Before answering the second, I have to admit it isn't exactly true! It is an approximation but a very good approximation for small waves. If you were to pull on the string or wire really hard, you might well permanently stretch or even break it!

Imagine a small part of the string between $(x_0, y(x_0))$ and $x_0+ \Delta x, y(x_0+\Delta x))$. Let the angle the string makes at $x_0$ be $\theta_{x_0}$. With tension, T, the upward force at $x_0$ is $T sin(\theta_{x_0}$. Let the angle at $x_0+ \Delta x$ be $\theta_{x_0+ \Delta x}$. The upward force at $x_0+ \Delta x$ is $T sin(\theta_{x_0+ \Delta x}$ so the net force is $T(sin(\theta_{x_0+ \Delta x})- sin(\theta_{x_0}))$. For small angles sine is approximately tangent so we can approximate that by $T(tan(\theta_{x_0+ \Delta x}- tan(\theta_{x_0}))$.

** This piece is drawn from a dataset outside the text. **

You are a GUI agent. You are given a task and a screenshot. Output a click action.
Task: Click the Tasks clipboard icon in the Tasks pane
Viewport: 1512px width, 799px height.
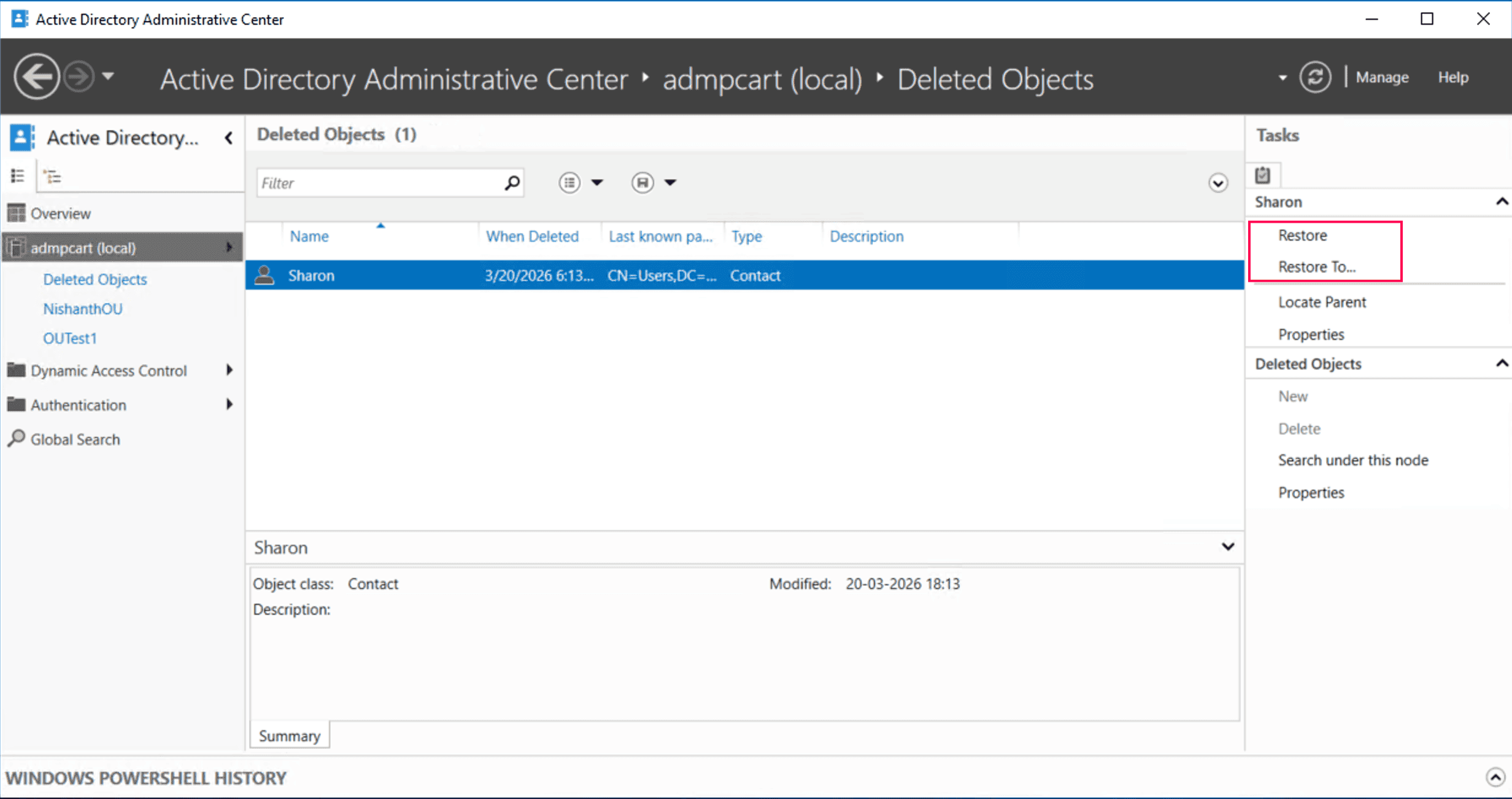pyautogui.click(x=1263, y=174)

The tangent of the angle of a curve, at any point, is the derivative with respect to x so can write that as
$$T(\left[\partial y/\partial x\right]_{x_0+\Delta x}- \left[\partial y/\partial x\right]_{x_0}$$

If that section of string has length s and density $\delta$ then it has mass $\delta \Delta s$. For small angles, we can approximate $\Delta s$ by $\Delta x$. "Mass times acceleration" is
$$\delta \Delta x \dfrac{\partial y^2}{\partial t^2}$$
so that "force equals mass times acceration" becomes
$$T(\left[\partial y/\partial x\right]_{x_0+\Delta x}- \left[\partial y/\partial x\right]_{x_0})= \delta \Delta x \dfrac{\partial^2 y}{\partial t^2}$$

Dividing both sides by $T \Delta x$, that becomes
$$\dfrac{\left[\partial y/\partial x\right]_{x_0+\Delta x}- \left[\partial y/\partial x\right]_{x_0}}{\Delta x}= \dfrac{\delta}{T}\dfrac{\partial^2 y}{\partial t^2}$$

Now we can recognize that fraction on the left as a "difference quotient" which, in the limit as $\Delta x$ goes to 0, becomes the derivative with respect to x. Since the function in the difference quotient is the first derivative of y with respect to x, the limit gives the second derivative:
$$\dfrac{\partial^2y}{\partial x^2}= \dfrac{\delta}{T}\dfrac{\partial^2 y}{\partial t^2}$$

the wave equation with $1/c^2= \delta/T$ so that $c^2= T/\delta$.

Last edited: Nov 6, 2013
4. Nov 6, 2013

### The_Duck

Convince yourself that for an arbitrary function $f(x)$ the function $y(x, t) = f(x - vt)$ solves the wave equation. Then convince yourself that this solution describes a wave whose shape is given by $f$ and which propagates in the positive $x$ direction at a speed $v$.